# IBM Data Science: Capstone Project
## Battle of the Neighborhoods - Week 1
## William Windsor
**+++++++++++++**
### Battle of the Neighborhoods -- Business Decision:
### Where to Locate a Professional Services Business: San Francisco SoMa Area or Seattle Pioneer Square?

**+++++++++++++**
### Part 1: Description of the Problem and a Discussion of the Background
#### Business Problem to Be Addressed: this data science project will address the decision where to locate a professional services business that services a geographical concentration of high tech companies that includes a burgeoning high-tech startup hub.
#### Examples of professional services businesses could be providing data science and data research services to tech companies (such as motivated by this IBM Data Science Professional Certification program!); facilities planning and facilities location research services;  professional human resources contract services;  professional legal services; on-site health care and monitoring services; or security services such as IT software hosting and security or personnel for on-site security monitoring.
#### This project will focus on two neighborhoods:
####   * San Francisco, CA: SoMa (South of Market Street) region
####   * Seattle, WA: Pioneer Square region
#### Both of these geographical regions have strong technology company presence, and both are noted for their burgeoning increase of technology startup companies.
### Target Audience and Why They Would Care About This Problem:
#### The target audience for this study are CEOs and entrepreneurs and venture capital companies looking to evaluate where to establish a new professional services business. They would care about this data analysis because the study will provide data sources and data science evaluation for several factors important for locating the business, with the thrust that professional services businesses generate greater success when they are located near their client field.

**+++++++++++++**
### Part 2: Description of the Data and How It Will Be Used to Solve the Problem
#### Decision Methodology and Datasets Planned to Be Used: the decision of where to locate a professional services business servicing a high-tech company hub depends on many factors. In this study, I focus on two major sets of factors:
####   (1) Financial impact to the company;  (2) Employee quality of life. 
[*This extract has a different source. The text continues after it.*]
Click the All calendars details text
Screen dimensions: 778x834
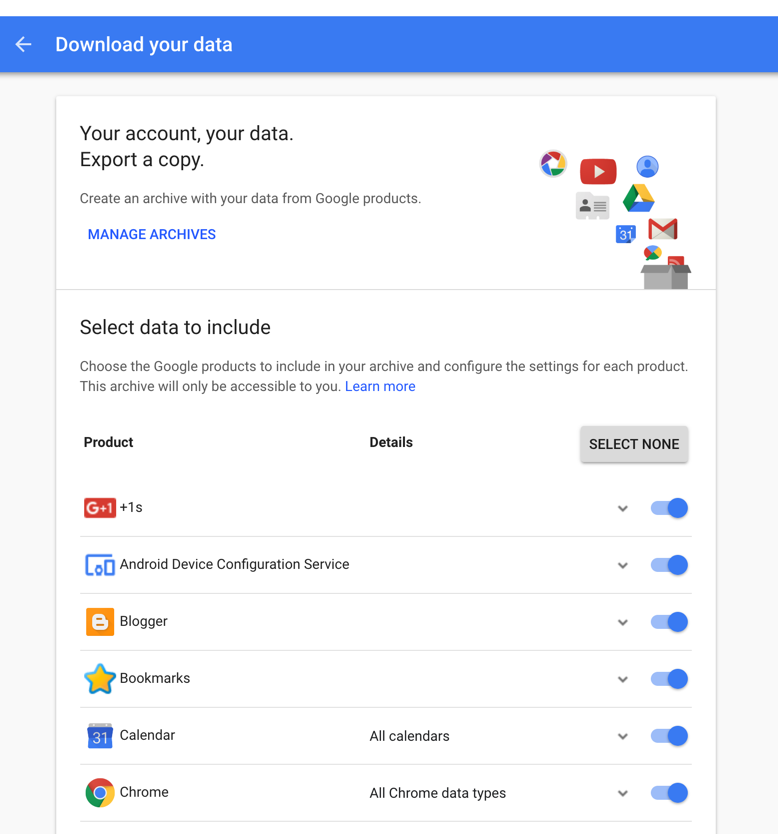pyautogui.click(x=409, y=736)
### (1) Financial Impact: the study integrates financial costs and impact of locating in each area, focusing on:
###   (a) Commercial Office Real Estate lease and rent costs, based on current commercial office properties available at the time of this study.
####    These datasets, one for each city and locale, will be structured in the following fields for comparison: Property Address, Neighborhood or Zip Code, Rental Price per Month, Property Area in square feet, Price per Square Foot. 
#### I utilize the following commercial real estate companies' websites to extract these targeted commercial property data. The sites below provide these data for San Francisco and Seattle commercial properties:
#### https://www.loopnet.com ,  https://www.cityfeet.com ,  https://42floors.com

###   (b) Business density concentration, utilizing the Foursquare dataset.
#### This section of the study will prioritize the highest density of businesses in each neighborhood (highest numerical concentration of businesses), in order to determine a higher judgment of success in reaching businesses closely located to our proposed business. 
#### I utilize Foursquare to generate the number of business venues within a 1-mile radius of each targeted locality,  then use venue grouping and cluster density machine learning to generate the region with the highest density of businesses, between San Francisco / SoMa and Seattle / Pioneer Square regions.
###   (c) Business Taxes
#### To document the financial impact of business taxes, I utilize the following governmental organizations to extract business tax rate as a percent, to locate the professional services business in either San Francisco, CA or Seattle, WA. The sites below provide these data for their respective location:
####    * San Francisco city and State of California business taxes:  https://sftreasurer.org/business ,  https://www.ftb.ca.gov/businesses/index.shtml
####    * Seattle city and State of Washington business taxes:  https://www.seattle.gov/business-licenses-and-taxes ,  https://dor.wa.gov/find-taxes-rates/business-occupation-tax

### (2) Employee Quality of Life, utilizing the Foursquare dataset. 
#### Utilizing the Foursquare venues data, I utilize the Foursquare dataset to analyze local venues providing increased quality of life in the vicinity. "Quality of life" is clearly a subjective concept. So I have selected the following three factors affecting quality of life from the Foursquare data: 
####    (a) Availability of Public Transportation: specify how many subway public transportation stations are located in each region, and the distance of each from the center of each neighborhood.
####    (b) Availability of Exercise Facilities: specify how many gyms or exercise facilities are located in each region.
####    (c) Availability of Restaurants: specify how many restaurants are located in each region.
**+++++++++++++**
### Below is the start of this work, to extract the Foursquare venues data for each location: San Francisco / SoMa and Seattle / Pioneer Square regions.

In [1]:
import numpy as np
import pandas as pd
pd.set_option('display.max_columns', None)
pd.set_option('display.max_rows', None)

import matplotlib.pyplot as plt
%matplotlib inline
import matplotlib.cm as cm
import matplotlib.colors as colors

import requests
from bs4 import BeautifulSoup
import csv
import xml
import random          # library for random number generation
print("Initial packages imported: \nNumPy, Pandas, Matplotlib, Requests, bs4.BeautifulSoup, CSV, XML, Random.")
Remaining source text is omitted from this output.